It has been said that the guitar is a mini-orchestra. To me, there is no better example of this idea than listening to a master guitarist play a ballad. Slower tempos leave room for lush interpretations, and allow the instrument to speak dynamically. For the player, ballads can strip away ego; a musician can express a celebration of beauty, melancholy, blues, serenity, stillness and joy. To do this well requires great virtuosity—a thorough control of time, sound and harmonic sophistication. In picking these tracks I decided to stay close to my longstanding favorites, the recordings I look to for nourishment, and where the players really do something personal.
Grant Green
“My Funny Valentine”
Grantstand (Blue Note, 1962)
Grant Green has a special place in my lexicon. It probably has something to do with my obsession with the Matador album, where he plays the most ridiculously swinging modal music with what is basically John Coltrane’s rhythm section. On this cut he plays a beautiful single-note version of this standard. It’s as if he’s singing to you.
Wes Montgomery
“Days of Wine and Roses”
Boss Guitar (Riverside, 1963)
This is one of the most sterling examples of Wes playing a gorgeous block-chord melody. He made everything sound so easy, as if there was no other way you would want to play it. The fat tone he achieved playing with his thumb blends perfectly with the organ. Of course there is a great single-note solo, and I also like the coda here. This performance has it all.
Baden Powell
“Round About Midnight”
Lotus (Disques Festival, 1971)
Baden Powell essentially came from a different tradition, and that served him well in this context. His Brazilian and classical background gave him a certain approach with his right hand that set him apart in jazz. I love his rhythmic flourishes and dramatic use of dynamics. His expressive vibrato helps punctuate the melody in a unique fashion, but it’s the relaxed drama that I can’t get enough of.
Joe Pass
“April in Paris”
I Remember Charlie Parker (Pablo Today, 1979)

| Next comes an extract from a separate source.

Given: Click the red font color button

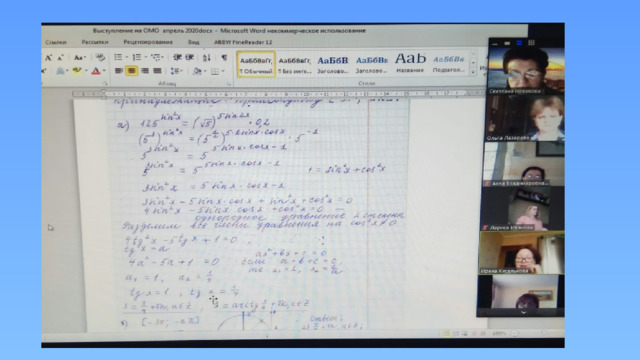Looking at the screenshot, I should tap(96, 71).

Joe Pass played solo guitar in such a natural and virtuosic manner that it made everything he did sound like pure stream of consciousness. He breathes a statement in each section of this take with an elastic sense of time. His improvising here, in which each phrase has meaning, is the hallmark of elegance.
Pat Metheny
“Lonely Woman”
Rejoicing (ECM, 1984)
Horace Silver’s composition is a perfect vehicle for Metheny’s delicate melodic phrasing. His playing is so emotionally articulate, and his tone on the acoustic is at once lush and clear. There is a lot of patience in this performance, and with the rhythm section of Charlie Haden and Billy Higgins, it’s like listening to a magic carpet ride.
Lenny Breau
“I Fall in Love Too Easily”
The Living Room Tapes, Volume 2 (Musical Heritage Society, 1990)
When I hear Lenny Breau play standards, he reminds me a little of Bill Evans. He had such a complete command of the harmonic language, but he also had a total command of the secrets of his instrument. Here you can catch his episodic nature: He moves from section to section with subtly changing feels, utilizing extended tricks like harp-guitar technique as if they were child’s play. He does all of this while never breaking away from the essence of the song. Genius.
The Paul Motian Trio (Bill Frisell, guitar)
“Duke Ellington’s Sound of Love”
Sound of Love (Winter & Winter, 1997)
Bill Frisell is such a versatile player. I greatly enjoy his harmonic approach in this setting, or any setting, really. Here his voicings and his tone strike a perfect balance between adventure and accompaniment. The loose yet unified sense of time Motian, Frisell and Joe Lovano achieve is absolutely engrossing. To say that Frisell and Pat Metheny set an entire generation of guitarists on a colorful journey would be a massive understatement.
Charlie Haden & Jim Hall
“Skylark”
Charlie Haden – Jim Hall (Impulse!; rec. 1990, rel. 2014)
Jim Hall was so painterly with his improvisations, and this performance is a great example. You can tell that he saw the fretboard as one continuous harmonic opportunity; he didn’t see harmony as a series of shapes. His vocabulary was graceful, and so very deep—he probably could have comped a hundred choruses on this tune, every one of them distinct. Throughout his discography it never feels like he has anything to prove.